As Michael Shermer in his book "How we believe" nicely illustrates that human brain has evolved to:
  1. Believe in false
  2. Disbelieve the truth
  3. Believe in the truth
  4. Disbelieve the false
Among the above only (3) and (4) are evolutionarily adaptive. But to ensure that (3) and (4) can be true evolution, being lazy enables brain for all of the four possibilities. (1) and (2) are like the spandrel of an arch, collateral damage as in the carpet bombing. Also among the traits originating from (1) and (2) only those survive that are evolutionarily neutral (i.e neither clearly adaptive nor clearly anti-adaptive).

Among the collateral damage an important unintended instinct is rape. The reason the practice of rape still survives is that it is not anti-adaptive. The forces of evolution does not have a moral sense like we do. It does anything to help maximize gene propagation. And rape does not disfavour that. Not only that it may have served as one means of propgation in past. That is the theme of the book "The Natural History of Rape" by evolutionary biologist Thornbull and anthropologist Palmer. Their central argument is that "rape is a genetically developed strategy sustained over generations of human life because it is a kind of sexual selection--a successful reproductive strategy"

Assignment: Check each statement against the passage on evolution and belief and mark it yes or no, quoting the words that decide it: (a) Only the third and fourth items in the list are called evolutionarily adaptive. (b) The passage states that the forces of evolution share our moral sense. (c) Of the traits arising from the first two items, only the clearly adaptive ones survive.

Source data:
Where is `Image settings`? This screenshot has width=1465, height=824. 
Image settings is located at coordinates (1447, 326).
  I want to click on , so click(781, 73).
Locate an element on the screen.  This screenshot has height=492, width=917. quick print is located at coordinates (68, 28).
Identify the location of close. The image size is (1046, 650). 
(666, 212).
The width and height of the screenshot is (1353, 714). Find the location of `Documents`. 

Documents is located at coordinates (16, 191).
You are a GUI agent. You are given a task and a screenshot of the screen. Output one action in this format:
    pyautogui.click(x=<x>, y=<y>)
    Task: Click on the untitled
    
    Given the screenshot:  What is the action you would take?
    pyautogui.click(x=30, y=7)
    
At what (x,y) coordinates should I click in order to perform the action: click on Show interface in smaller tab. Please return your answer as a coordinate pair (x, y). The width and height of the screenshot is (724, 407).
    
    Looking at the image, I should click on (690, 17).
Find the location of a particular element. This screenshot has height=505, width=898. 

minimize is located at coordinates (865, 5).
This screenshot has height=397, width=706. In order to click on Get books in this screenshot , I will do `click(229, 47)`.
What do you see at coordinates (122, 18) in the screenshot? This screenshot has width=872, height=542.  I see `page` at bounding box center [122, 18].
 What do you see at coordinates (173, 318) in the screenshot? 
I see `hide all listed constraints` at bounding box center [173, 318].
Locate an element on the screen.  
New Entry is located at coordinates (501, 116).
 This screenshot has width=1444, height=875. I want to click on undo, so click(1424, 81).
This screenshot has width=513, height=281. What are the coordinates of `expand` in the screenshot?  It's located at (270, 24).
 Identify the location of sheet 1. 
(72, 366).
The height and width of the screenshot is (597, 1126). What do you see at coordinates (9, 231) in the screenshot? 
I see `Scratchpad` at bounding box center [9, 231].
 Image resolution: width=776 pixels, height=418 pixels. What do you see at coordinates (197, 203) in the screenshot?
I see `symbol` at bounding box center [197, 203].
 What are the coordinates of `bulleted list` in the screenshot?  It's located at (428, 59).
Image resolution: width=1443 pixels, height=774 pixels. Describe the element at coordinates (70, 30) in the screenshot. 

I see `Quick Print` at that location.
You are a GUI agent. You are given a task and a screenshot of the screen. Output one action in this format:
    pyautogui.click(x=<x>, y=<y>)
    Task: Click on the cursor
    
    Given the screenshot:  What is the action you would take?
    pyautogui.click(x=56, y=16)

Completed exercise:
(a) Yes: "Among the above only (3) and (4) are evolutionarily adaptive."
(b) No: "The forces of evolution does not have a moral sense like we do."
(c) No: "only those survive that are evolutionarily neutral (i.e neither clearly adaptive nor clearly anti-adaptive)"